Your goal>
Repeat the records given below in full, with no changes.

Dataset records
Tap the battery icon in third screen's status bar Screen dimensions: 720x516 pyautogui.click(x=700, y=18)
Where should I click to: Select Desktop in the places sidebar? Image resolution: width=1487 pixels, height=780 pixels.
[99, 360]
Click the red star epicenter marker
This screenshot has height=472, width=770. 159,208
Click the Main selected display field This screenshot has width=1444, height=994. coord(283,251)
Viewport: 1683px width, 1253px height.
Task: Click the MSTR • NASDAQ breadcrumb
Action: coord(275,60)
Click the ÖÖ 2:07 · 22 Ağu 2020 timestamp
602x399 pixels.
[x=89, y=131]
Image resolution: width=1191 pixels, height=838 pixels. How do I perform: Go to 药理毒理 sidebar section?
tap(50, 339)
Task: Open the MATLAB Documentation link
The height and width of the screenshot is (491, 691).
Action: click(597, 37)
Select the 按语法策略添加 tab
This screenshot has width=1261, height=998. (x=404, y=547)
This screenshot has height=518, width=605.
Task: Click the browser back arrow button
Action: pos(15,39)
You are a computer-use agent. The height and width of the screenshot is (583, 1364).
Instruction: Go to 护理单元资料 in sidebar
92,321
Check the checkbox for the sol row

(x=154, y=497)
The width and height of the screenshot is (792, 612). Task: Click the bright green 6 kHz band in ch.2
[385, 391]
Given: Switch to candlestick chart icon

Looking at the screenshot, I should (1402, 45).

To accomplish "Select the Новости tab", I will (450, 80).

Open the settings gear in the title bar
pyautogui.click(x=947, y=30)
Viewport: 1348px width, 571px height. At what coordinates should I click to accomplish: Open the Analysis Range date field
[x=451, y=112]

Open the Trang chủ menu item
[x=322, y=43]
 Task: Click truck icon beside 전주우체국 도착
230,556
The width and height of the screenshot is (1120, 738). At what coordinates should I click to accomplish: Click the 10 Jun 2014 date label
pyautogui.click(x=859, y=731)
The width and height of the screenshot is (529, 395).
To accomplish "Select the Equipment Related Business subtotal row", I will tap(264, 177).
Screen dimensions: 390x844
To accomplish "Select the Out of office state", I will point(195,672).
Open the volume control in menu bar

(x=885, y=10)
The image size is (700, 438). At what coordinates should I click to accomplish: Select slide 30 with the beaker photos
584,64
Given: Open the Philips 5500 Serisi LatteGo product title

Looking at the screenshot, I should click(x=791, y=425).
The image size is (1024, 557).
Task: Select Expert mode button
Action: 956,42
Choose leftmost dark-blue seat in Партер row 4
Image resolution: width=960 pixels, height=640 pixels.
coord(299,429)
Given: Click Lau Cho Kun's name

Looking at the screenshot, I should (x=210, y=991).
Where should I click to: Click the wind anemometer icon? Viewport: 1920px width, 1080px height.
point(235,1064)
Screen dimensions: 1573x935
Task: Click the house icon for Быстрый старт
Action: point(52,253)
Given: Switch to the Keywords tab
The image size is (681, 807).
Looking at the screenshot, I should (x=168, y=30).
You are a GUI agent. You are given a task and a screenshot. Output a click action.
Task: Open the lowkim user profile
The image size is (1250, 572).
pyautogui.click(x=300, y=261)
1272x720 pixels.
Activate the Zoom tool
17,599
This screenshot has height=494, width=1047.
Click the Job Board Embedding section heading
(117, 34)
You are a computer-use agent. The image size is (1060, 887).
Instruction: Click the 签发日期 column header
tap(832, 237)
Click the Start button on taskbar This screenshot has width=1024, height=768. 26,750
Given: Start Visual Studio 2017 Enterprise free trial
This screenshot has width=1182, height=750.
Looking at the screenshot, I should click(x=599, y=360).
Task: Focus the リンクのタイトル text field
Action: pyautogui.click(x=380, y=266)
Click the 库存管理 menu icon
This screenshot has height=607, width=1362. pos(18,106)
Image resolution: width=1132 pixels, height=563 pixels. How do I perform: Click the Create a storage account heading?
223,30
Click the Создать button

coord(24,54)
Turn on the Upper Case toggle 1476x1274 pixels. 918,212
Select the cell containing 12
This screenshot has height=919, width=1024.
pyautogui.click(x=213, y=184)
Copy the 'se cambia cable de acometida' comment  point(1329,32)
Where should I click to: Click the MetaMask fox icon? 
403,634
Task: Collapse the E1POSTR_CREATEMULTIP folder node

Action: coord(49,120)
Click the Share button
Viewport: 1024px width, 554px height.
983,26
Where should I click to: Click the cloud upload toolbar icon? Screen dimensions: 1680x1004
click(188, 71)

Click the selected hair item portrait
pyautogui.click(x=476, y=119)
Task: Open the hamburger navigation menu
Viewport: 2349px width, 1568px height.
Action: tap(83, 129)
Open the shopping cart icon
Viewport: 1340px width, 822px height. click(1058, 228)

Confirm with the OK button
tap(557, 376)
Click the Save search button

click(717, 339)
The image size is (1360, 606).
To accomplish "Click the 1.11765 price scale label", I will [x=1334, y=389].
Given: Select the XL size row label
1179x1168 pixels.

Exercise result>
Tap the battery icon in third screen's status bar Screen dimensions: 720x516 pyautogui.click(x=700, y=18)
Where should I click to: Select Desktop in the places sidebar? Image resolution: width=1487 pixels, height=780 pixels.
[99, 360]
Click the red star epicenter marker
This screenshot has height=472, width=770. 159,208
Click the Main selected display field This screenshot has width=1444, height=994. coord(283,251)
Viewport: 1683px width, 1253px height.
Task: Click the MSTR • NASDAQ breadcrumb
Action: coord(275,60)
Click the ÖÖ 2:07 · 22 Ağu 2020 timestamp
602x399 pixels.
[x=89, y=131]
Image resolution: width=1191 pixels, height=838 pixels. How do I perform: Go to 药理毒理 sidebar section?
tap(50, 339)
Task: Open the MATLAB Documentation link
The height and width of the screenshot is (491, 691).
Action: click(597, 37)
Select the 按语法策略添加 tab
This screenshot has width=1261, height=998. (x=404, y=547)
This screenshot has height=518, width=605.
Task: Click the browser back arrow button
Action: pos(15,39)
You are a computer-use agent. The height and width of the screenshot is (583, 1364).
Instruction: Go to 护理单元资料 in sidebar
92,321
Check the checkbox for the sol row

(x=154, y=497)
The width and height of the screenshot is (792, 612). Task: Click the bright green 6 kHz band in ch.2
[385, 391]
Given: Switch to candlestick chart icon

Looking at the screenshot, I should (1402, 45).

To accomplish "Select the Новости tab", I will (450, 80).

Open the settings gear in the title bar
pyautogui.click(x=947, y=30)
Viewport: 1348px width, 571px height. At what coordinates should I click to accomplish: Open the Analysis Range date field
[x=451, y=112]

Open the Trang chủ menu item
[x=322, y=43]
 Task: Click truck icon beside 전주우체국 도착
230,556
The width and height of the screenshot is (1120, 738). At what coordinates should I click to accomplish: Click the 10 Jun 2014 date label
pyautogui.click(x=859, y=731)
The width and height of the screenshot is (529, 395).
To accomplish "Select the Equipment Related Business subtotal row", I will tap(264, 177).
Screen dimensions: 390x844
To accomplish "Select the Out of office state", I will point(195,672).
Open the volume control in menu bar

(x=885, y=10)
The image size is (700, 438). At what coordinates should I click to accomplish: Select slide 30 with the beaker photos
584,64
Given: Open the Philips 5500 Serisi LatteGo product title

Looking at the screenshot, I should click(x=791, y=425).
The image size is (1024, 557).
Task: Select Expert mode button
Action: 956,42
Choose leftmost dark-blue seat in Партер row 4
Image resolution: width=960 pixels, height=640 pixels.
coord(299,429)
Given: Click Lau Cho Kun's name

Looking at the screenshot, I should (x=210, y=991).
Where should I click to: Click the wind anemometer icon? Viewport: 1920px width, 1080px height.
point(235,1064)
Screen dimensions: 1573x935
Task: Click the house icon for Быстрый старт
Action: point(52,253)
Given: Switch to the Keywords tab
The image size is (681, 807).
Looking at the screenshot, I should (x=168, y=30).
You are a GUI agent. You are given a task and a screenshot. Output a click action.
Task: Open the lowkim user profile
The image size is (1250, 572).
pyautogui.click(x=300, y=261)
1272x720 pixels.
Activate the Zoom tool
17,599
This screenshot has height=494, width=1047.
Click the Job Board Embedding section heading
(117, 34)
You are a computer-use agent. The image size is (1060, 887).
Instruction: Click the 签发日期 column header
tap(832, 237)
Click the Start button on taskbar This screenshot has width=1024, height=768. 26,750
Given: Start Visual Studio 2017 Enterprise free trial
This screenshot has width=1182, height=750.
Looking at the screenshot, I should click(x=599, y=360).
Task: Focus the リンクのタイトル text field
Action: pyautogui.click(x=380, y=266)
Click the 库存管理 menu icon
This screenshot has height=607, width=1362. pos(18,106)
Image resolution: width=1132 pixels, height=563 pixels. How do I perform: Click the Create a storage account heading?
223,30
Click the Создать button

coord(24,54)
Turn on the Upper Case toggle 1476x1274 pixels. 918,212
Select the cell containing 12
This screenshot has height=919, width=1024.
pyautogui.click(x=213, y=184)
Copy the 'se cambia cable de acometida' comment  point(1329,32)
Where should I click to: Click the MetaMask fox icon? 
403,634
Task: Collapse the E1POSTR_CREATEMULTIP folder node

Action: coord(49,120)
Click the Share button
Viewport: 1024px width, 554px height.
983,26
Where should I click to: Click the cloud upload toolbar icon? Screen dimensions: 1680x1004
click(188, 71)

Click the selected hair item portrait
pyautogui.click(x=476, y=119)
Task: Open the hamburger navigation menu
Viewport: 2349px width, 1568px height.
Action: tap(83, 129)
Open the shopping cart icon
Viewport: 1340px width, 822px height. click(1058, 228)

Confirm with the OK button
tap(557, 376)
Click the Save search button

click(717, 339)
The image size is (1360, 606).
To accomplish "Click the 1.11765 price scale label", I will [x=1334, y=389].
Given: Select the XL size row label
1179x1168 pixels.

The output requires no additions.